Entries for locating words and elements
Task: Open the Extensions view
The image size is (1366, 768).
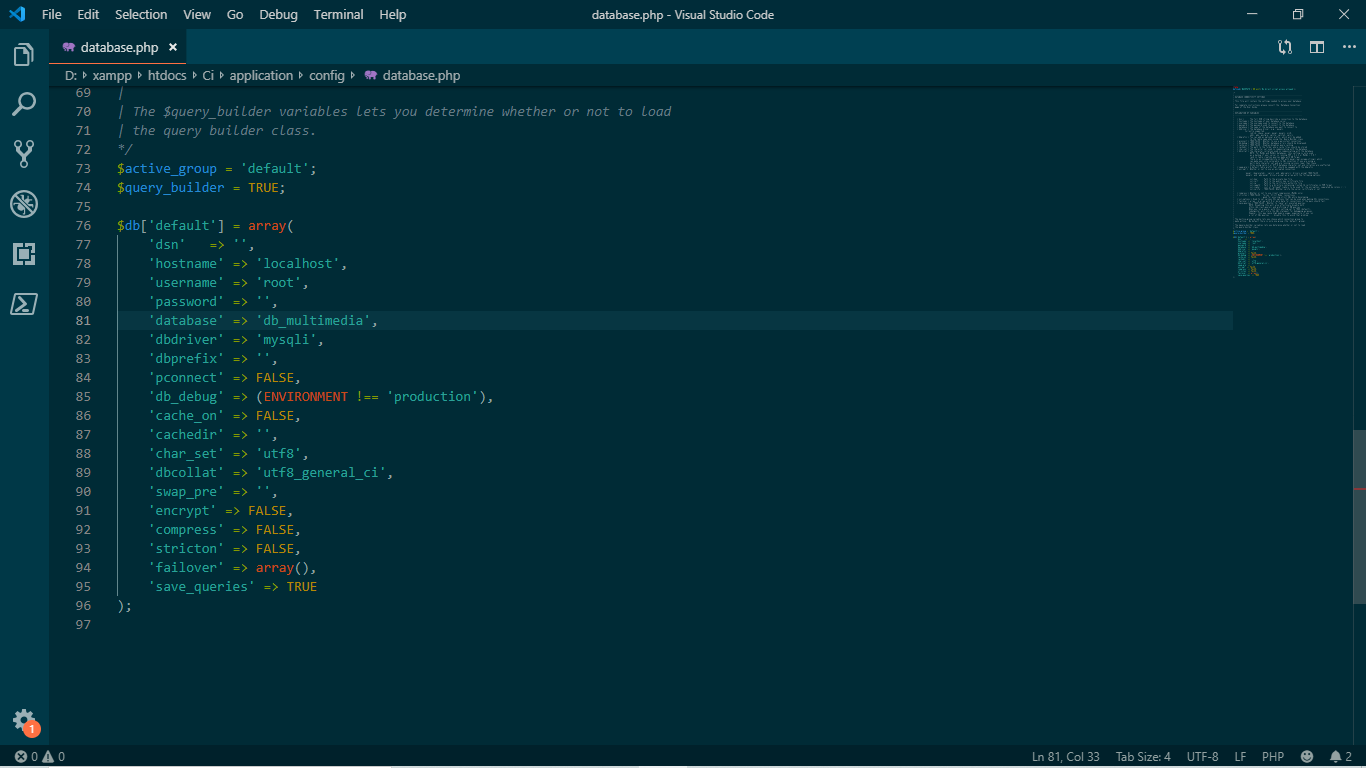Action: pos(24,254)
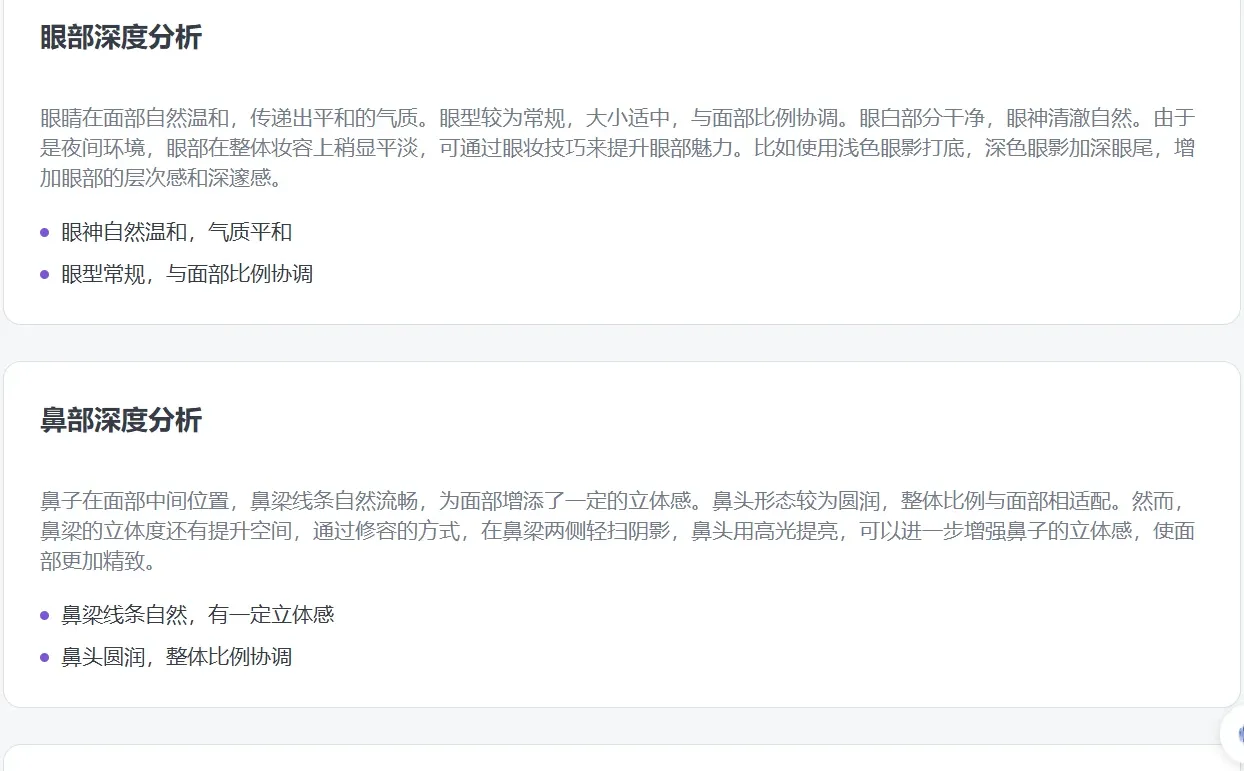The image size is (1244, 771).
Task: Click the eye analysis card
Action: tap(620, 160)
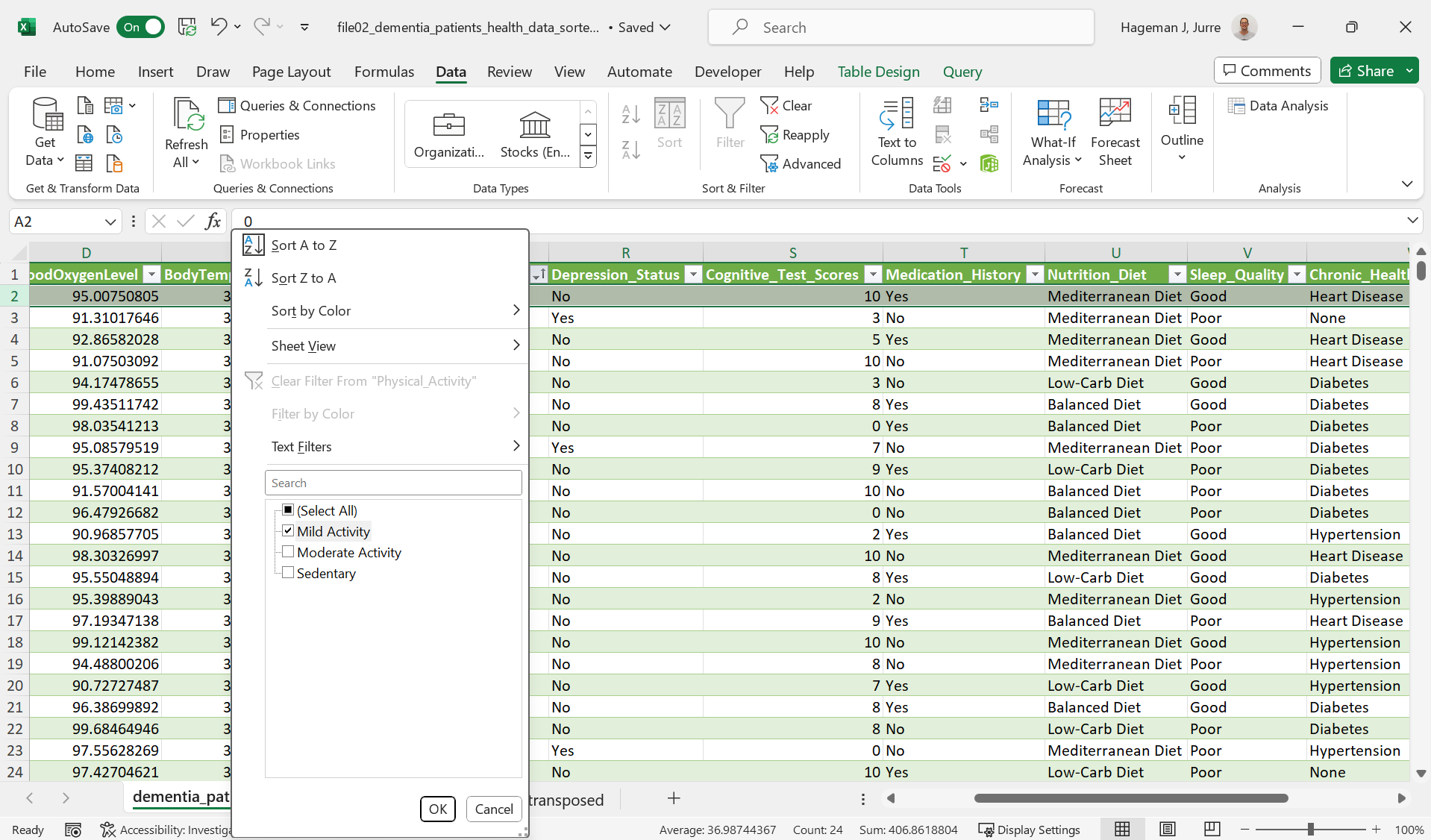Open Data Analysis tool
Screen dimensions: 1431x840
[x=1278, y=106]
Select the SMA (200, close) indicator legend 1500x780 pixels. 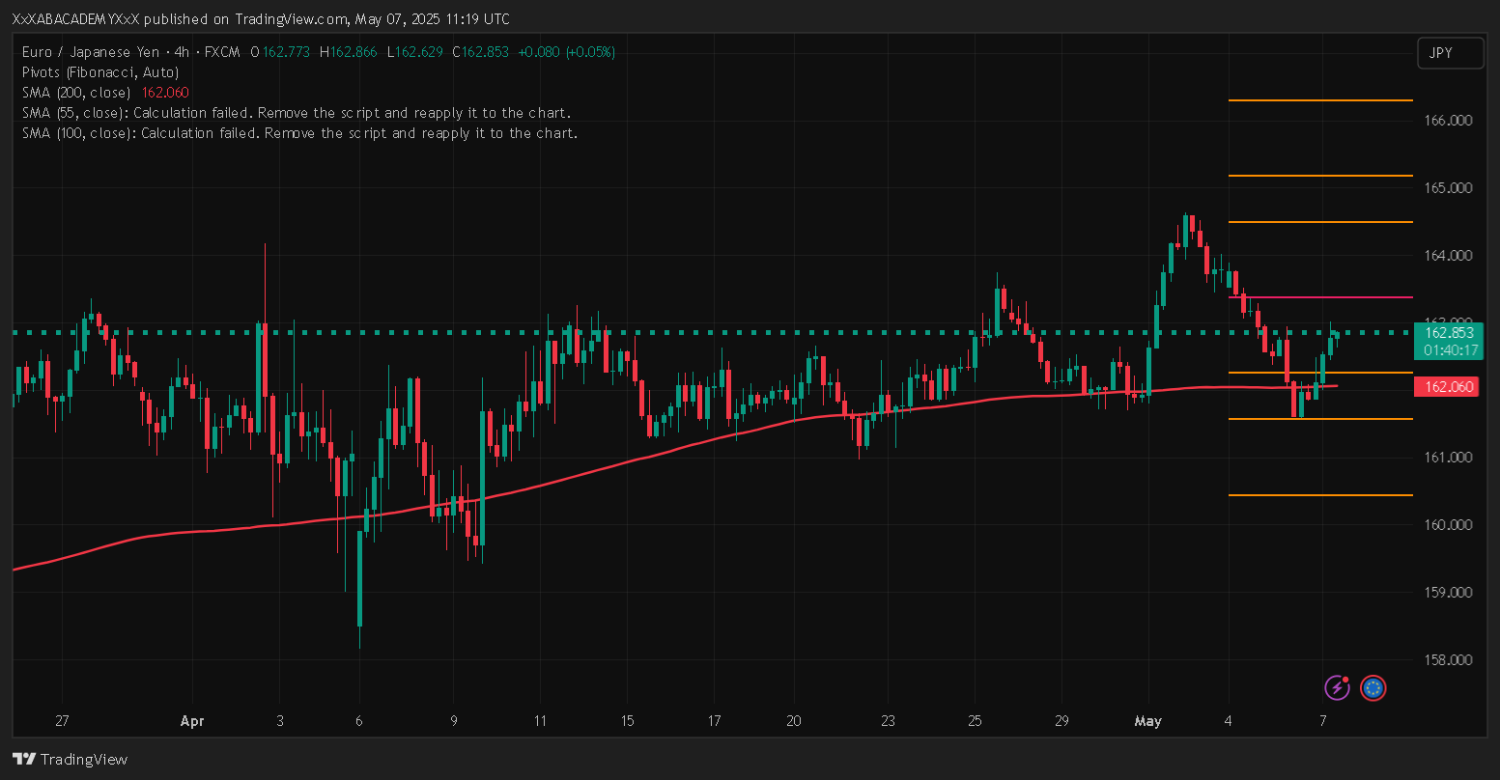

| What you have to do |
Echo every item above line for line, keeping each one unchanged, and omit the pictures from your reply.

| Result for this task |
Task: Open the Extensions view
The image size is (1366, 768).
Action: pos(24,254)
The image size is (1244, 771).
Task: Click the eye analysis card
Action: tap(620, 160)
Open Data Analysis tool
Screen dimensions: 1431x840
[x=1278, y=106]
Select the SMA (200, close) indicator legend 1500x780 pixels. 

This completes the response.